I'll tell you, in all modesty.
CREATE A GOVERNMENT HOTLINE.
That's the first step. Create a hotline where the criminal element that are not wearing masks in public places can be photographed with smartphones and their image sent to a government policing agency -- then, it's just a matter of face recognition technology to identify the culprits, track them down, and toss 'em in the hoosegow.
OFFER A BOUNTY.
The second step is to offer a bounty to those reporting the maskless marauders to the government hotline. I think a hundred dollars per person would be a fair amount. Deposited directly into a bank account.
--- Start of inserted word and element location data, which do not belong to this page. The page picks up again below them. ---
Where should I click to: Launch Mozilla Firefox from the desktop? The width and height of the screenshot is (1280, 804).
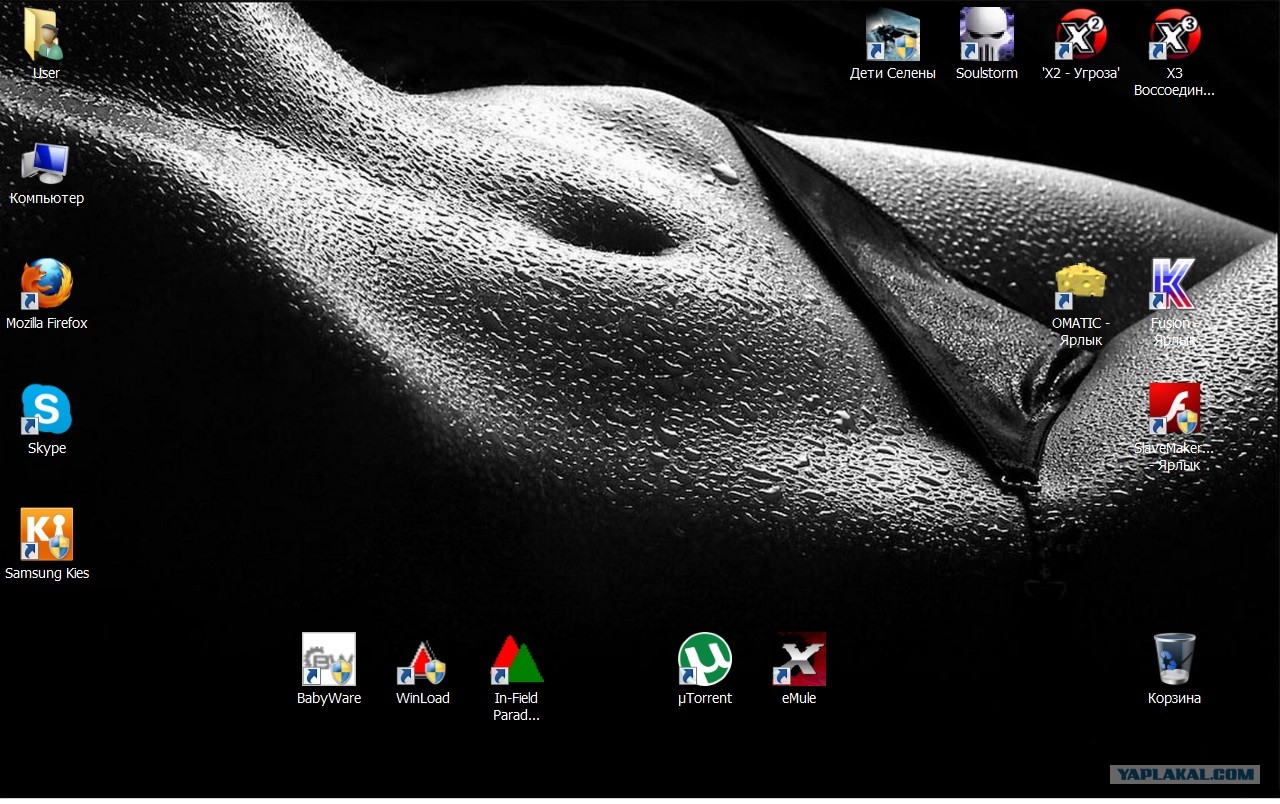tap(46, 286)
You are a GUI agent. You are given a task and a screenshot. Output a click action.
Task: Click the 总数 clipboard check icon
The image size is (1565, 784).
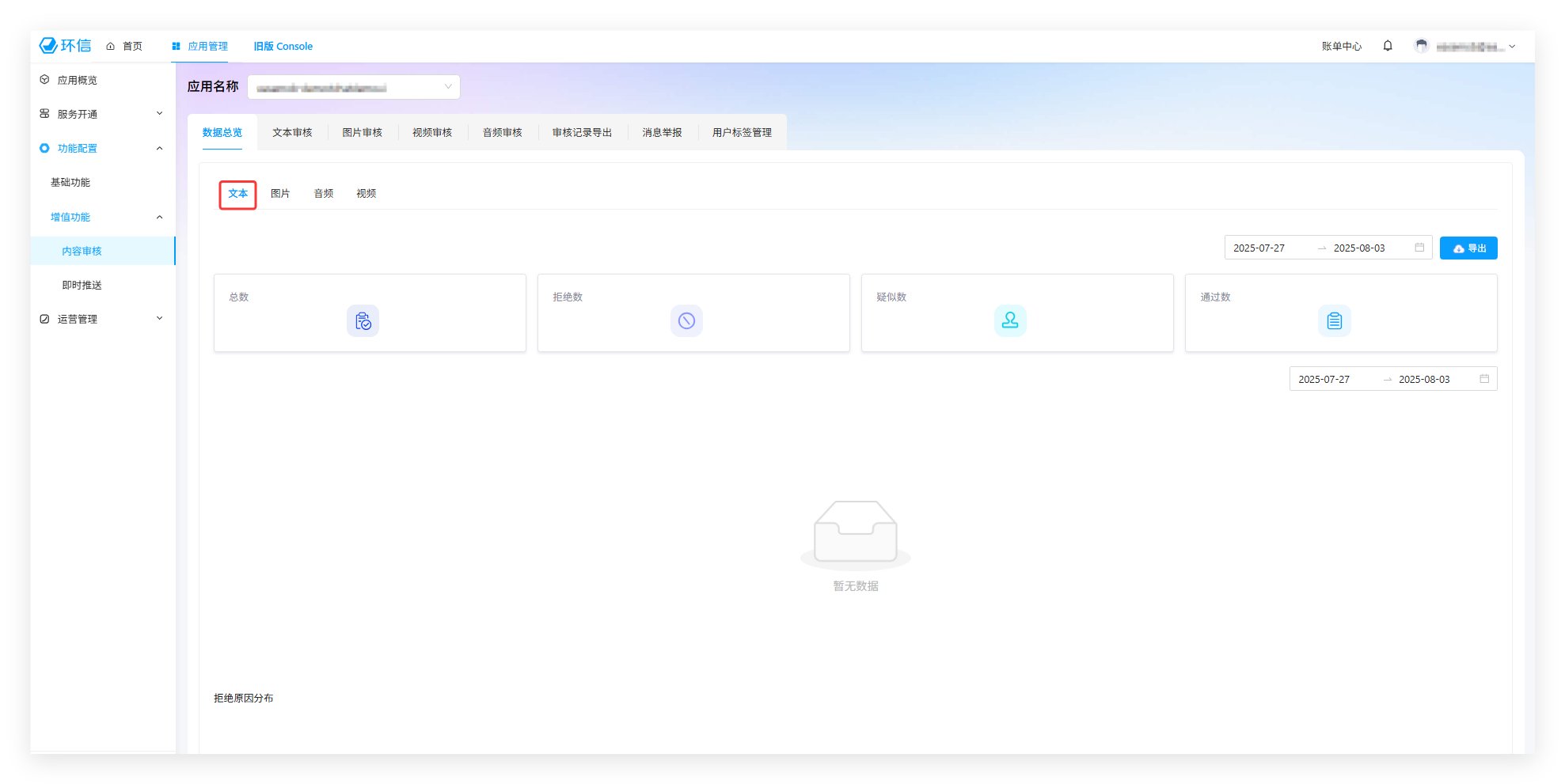pyautogui.click(x=363, y=321)
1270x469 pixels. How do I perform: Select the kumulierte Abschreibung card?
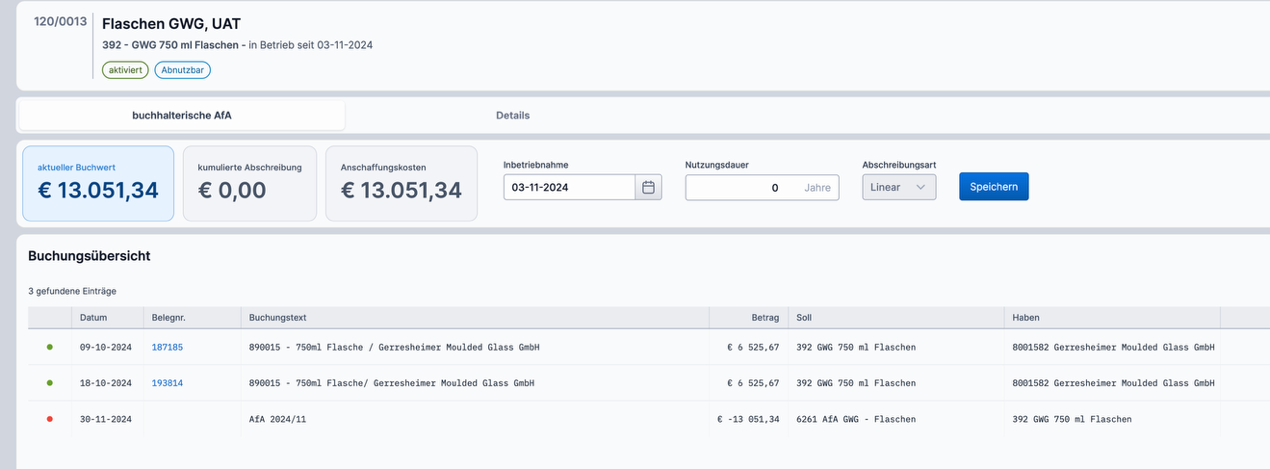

Why, if this were already in place I could have made seven hundred dollars this morning at the Rec Center alone!
Who the hell needs any kind of Paycheck Protection Program or Stimulus Check Program, with this kind of bounty in place?
Now you may think I'm joking -- and maybe I am, right now.
But how far away do you really think we are from implementing some kind of draconian program like this to stave off a death toll not seen since the Middle Ages?
And, for better or worse, I'm claiming this original and wicked idea as my very own -- I thought it up first . . .
BWA-HA-HA-HA-HAAAA!
When I awake I always dread/to tune into a talking head/they never good news do proclaim/but something bad or sad or lame/which led me to a quick decision/to jettison my television.
I gave up reading comic books about a year ago/I found them such a trifle with their storylines shallow/But if you want to know the truth, the reason I resigned/from following the Batman is small print now makes me blind.
When Biden hits the White House, CFO's all think alike/that he will praise the working man and then his wages hike/Preventing this unpleasantness is now the main concern/of those who do not sweat nor toil their daily bread to earn.
my banker pays me nothing for deposits that I make/the int'rest rate is lower than a bottom feeding hake/I oughta be a loan shark so I get some vigorish/else it's to the poor house, which I hear is chiggerish.
The immediate goodness of God
emanates from all around.
And those who will seek in good faith
joy in it always have found.
Why should it be hard to praise
a Being so helpful and kind?
We live in His world, after all;
which for us he wisely designed.
They finally took my chair away today.
Now I have nowhere to sit.
First they came to take away
my pots and pans.
Then they came back for the TV.
Then the vacuum cleaner.
The couch was next.
And then, inevitably, my bed.
But they left the chair until last.
It was a good sturdy chair.
All wood.
Painted and varnished.
I swiped it from a laundromat.
So now I'm standing on my bare floor.
At least they left me my shoes.
And the kind lady down at the mission
gave me half a dozen pairs
of wool socks.
So winter won't be so bad.
But what I'd really like to have --
the thing that would make up for
the terrible loss of all my possessions --
an unfair and completely unnecessary action,
by the way,
that is due to mismanagement
on the part of my agent,
what I'd really like to possess
is a map of Antarctica.
I think
a map of Antarctica
would motivate me
to move out of myself
and into a nicer neighborhood --
one where everyone
kept oyster crackers
on hand
for unexpected company.
I'm having baked beans for my breakfast/the kind that are processed and tinned/the fiber is welcome, I grant you/but mostly it's gone with the wind.
On Veteran's Day we celebrate/our soldiers and their honored fate/We'd like to bring them home in peace/and hope that conflicts soon will cease/These past four years we've had excess/of dead and those who convalesce.
So now I read an online clip/that claims that it is getting hip/to dress up once again at home/for work or just around to roam/high heels and dress shirts are the style/even on a desert isle/but I will never change my mode/content to be a shabby toad.
In the land of peach-n-cream/voters may just want to scream/Georgia's counting votes by hand/until cities turn to sand/but such stalling won't prevent/Biden as next President.
In the Book of Mormon there was once a faithful queen,
who wondered if the king were dead when his demise was seen.
She listened to a prophet's voice, and lo -- her king revived;
we, too, raise the dead when our good hope is full arrived!